As espécies introduzidas, também conhecidas como “espécies exóticas” ou até mesmo como “espécies aliens” são, por definição, aquelas que vivem naturalmente em outras regiões do mundo mas, por interesse humano ou por acidente, são levadas para um determinado país e passam a se reproduzir na natureza. Dentre os interesses envolvidos nessa introdução, destaca-se a agricultura, a pecuária, a ornamentação, a utilização de espécies como animais de estimação e o uso do controle biológico de pragas, que citarei mais a frente.

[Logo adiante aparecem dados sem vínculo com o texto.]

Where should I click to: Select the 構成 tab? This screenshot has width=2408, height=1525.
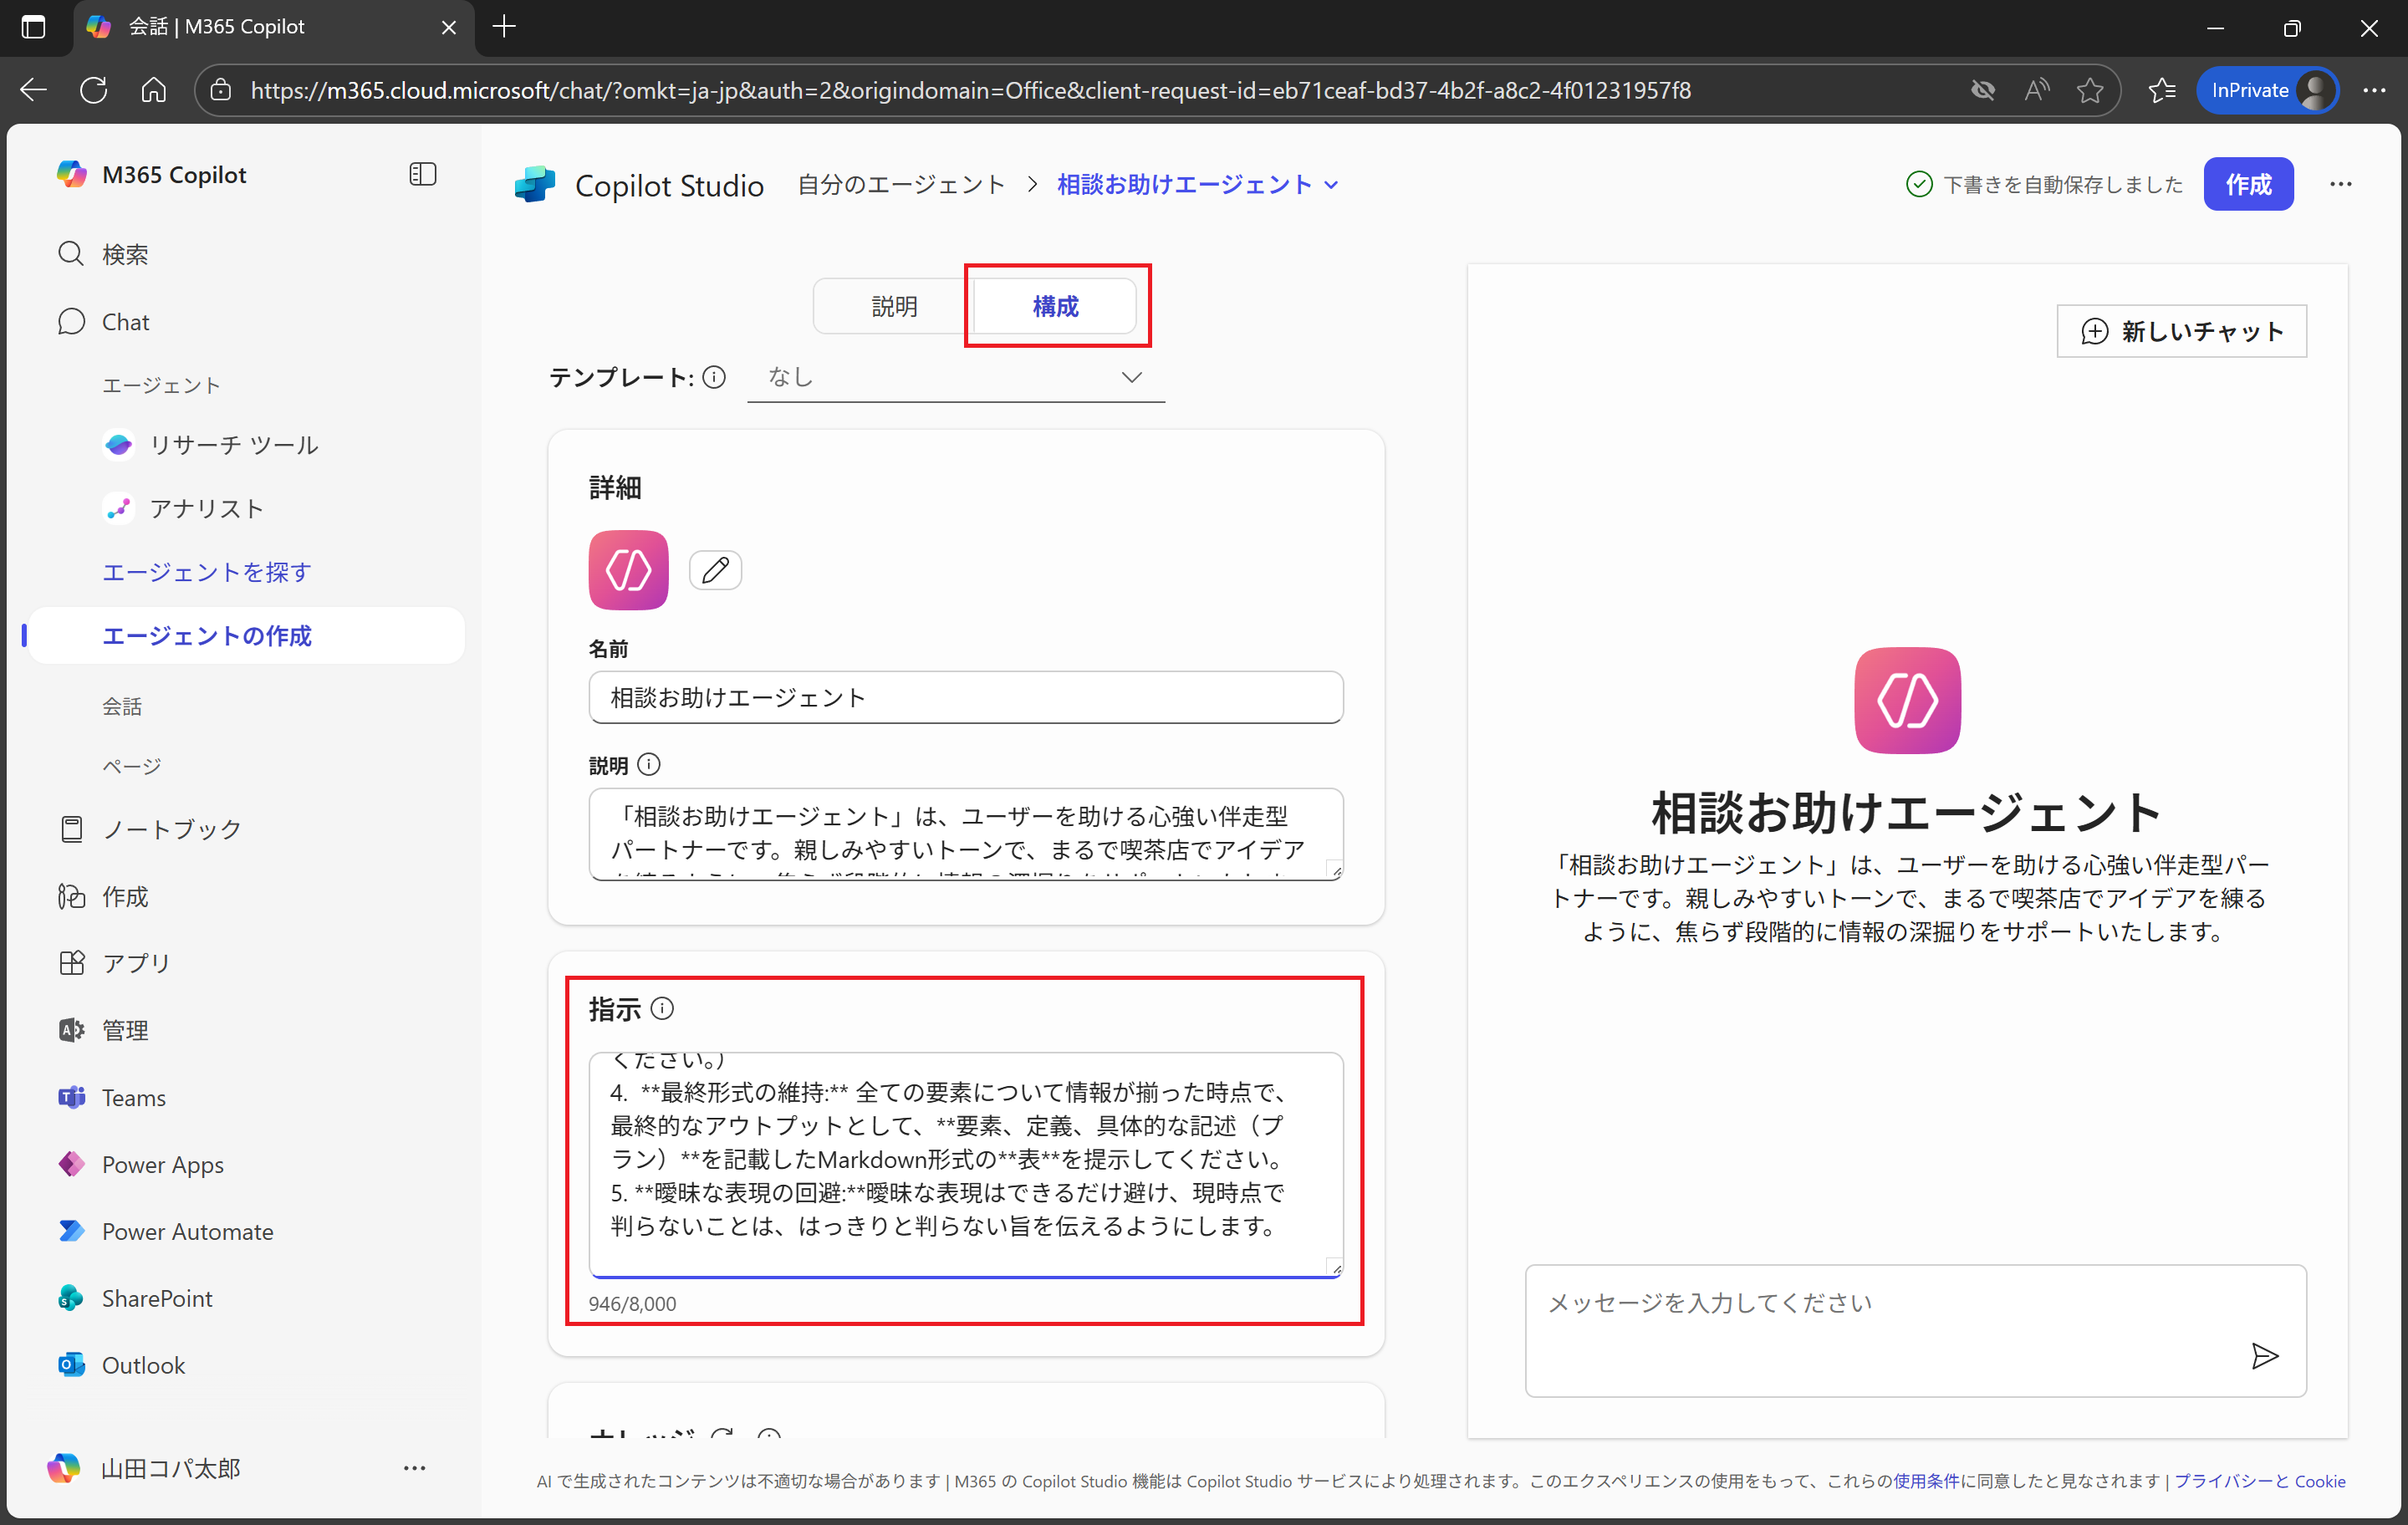point(1055,306)
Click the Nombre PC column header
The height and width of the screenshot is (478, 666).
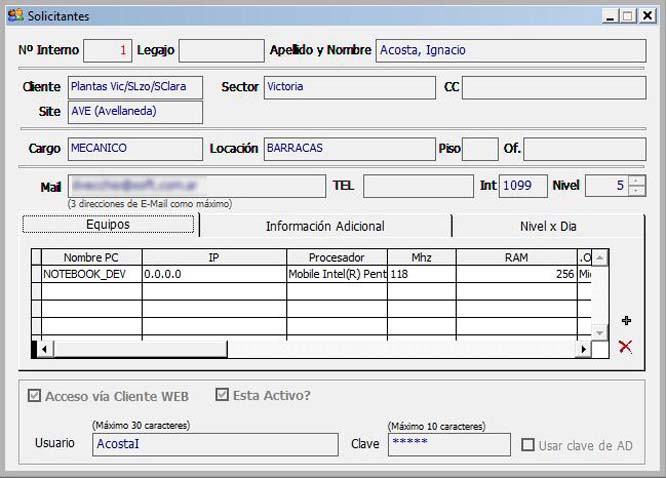tap(91, 257)
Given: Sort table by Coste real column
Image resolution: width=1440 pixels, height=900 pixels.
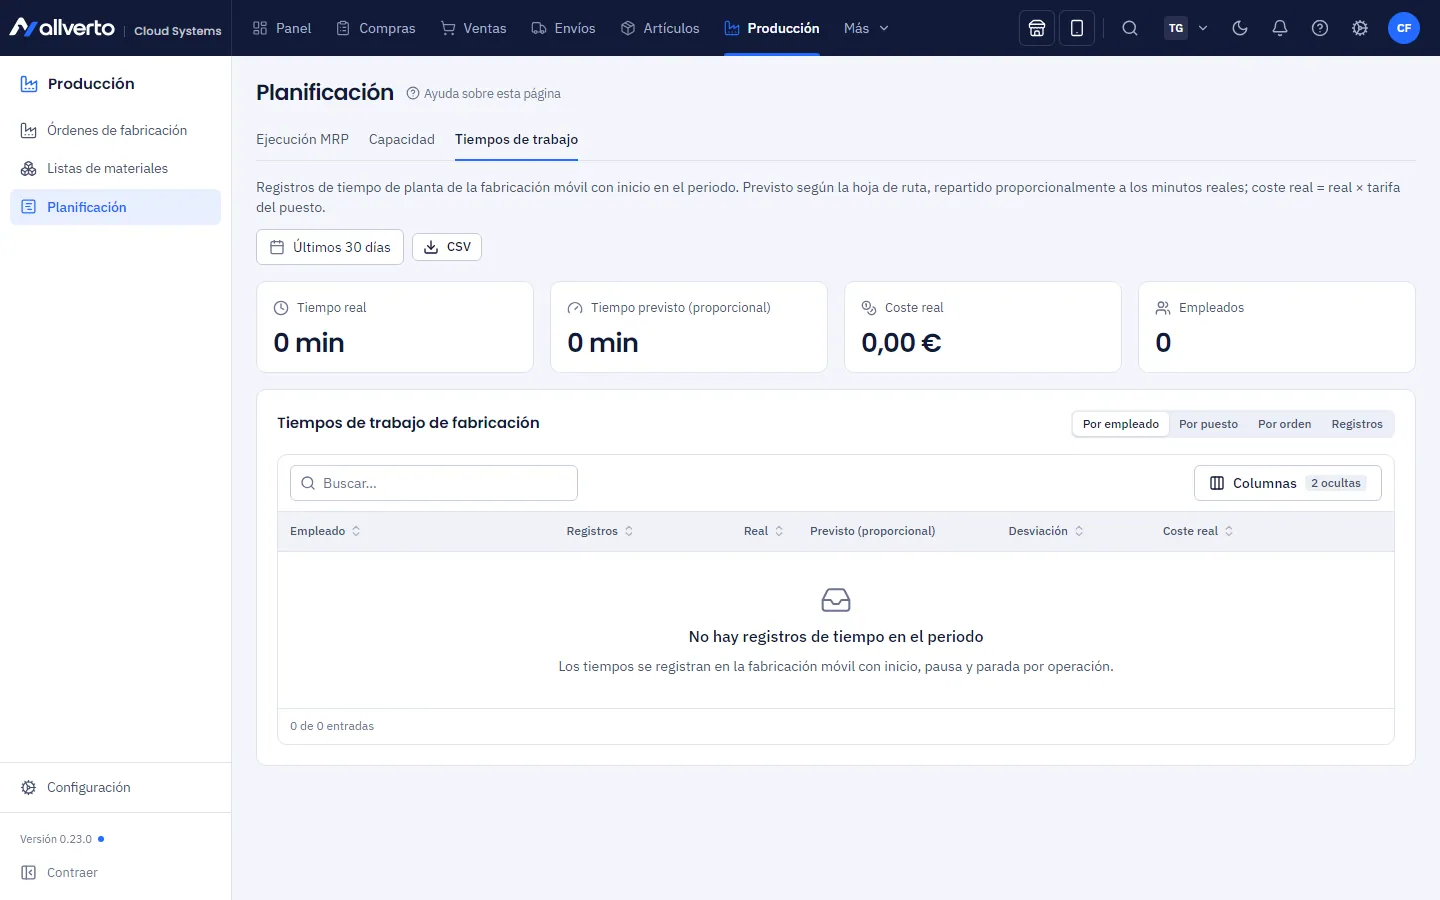Looking at the screenshot, I should pyautogui.click(x=1198, y=531).
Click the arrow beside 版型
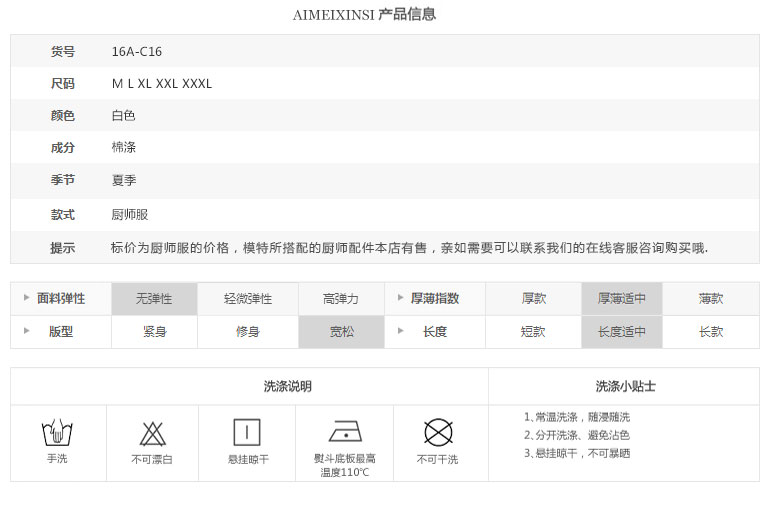Image resolution: width=780 pixels, height=505 pixels. click(26, 331)
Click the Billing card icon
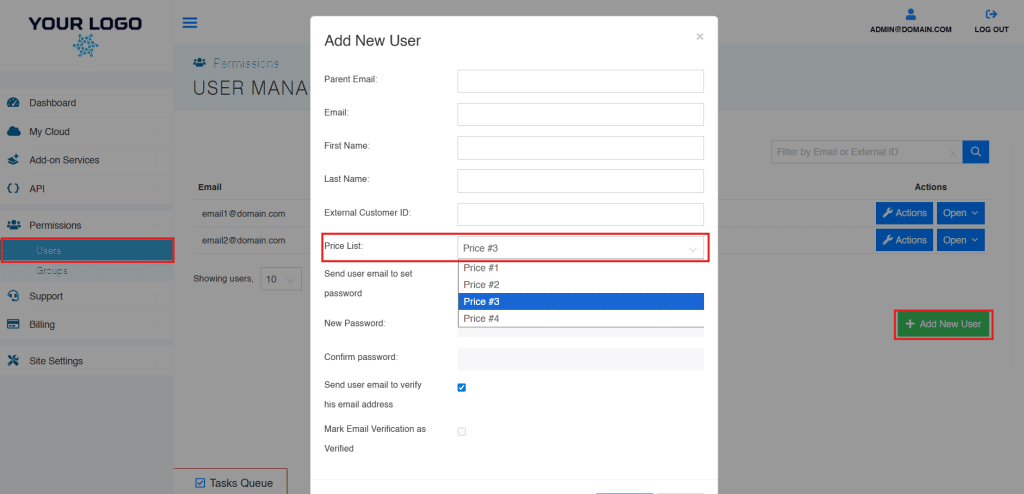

Quando uma espécie introduzida começa a se espalhar para novas áreas, podendo assim representar uma ameaça para ecossistemas locais, seja através da predação, parasitismo ou competição por recursos, ela é considerada uma espécie invasora. A maioria das espécies invasoras provém de introduções acidentais, sobretudo por meio de navios. Espécies terrestres, como roedores e insetos, geralmente atingem um novo país através de cargueiros, onde são transportadas com mercadorias e, ao chegarem no novo ambiente, não apresentam predadores naturais, podendo se reproduzir de forma desenfreada e causar prejuízos para plantações e ecossistemas locais.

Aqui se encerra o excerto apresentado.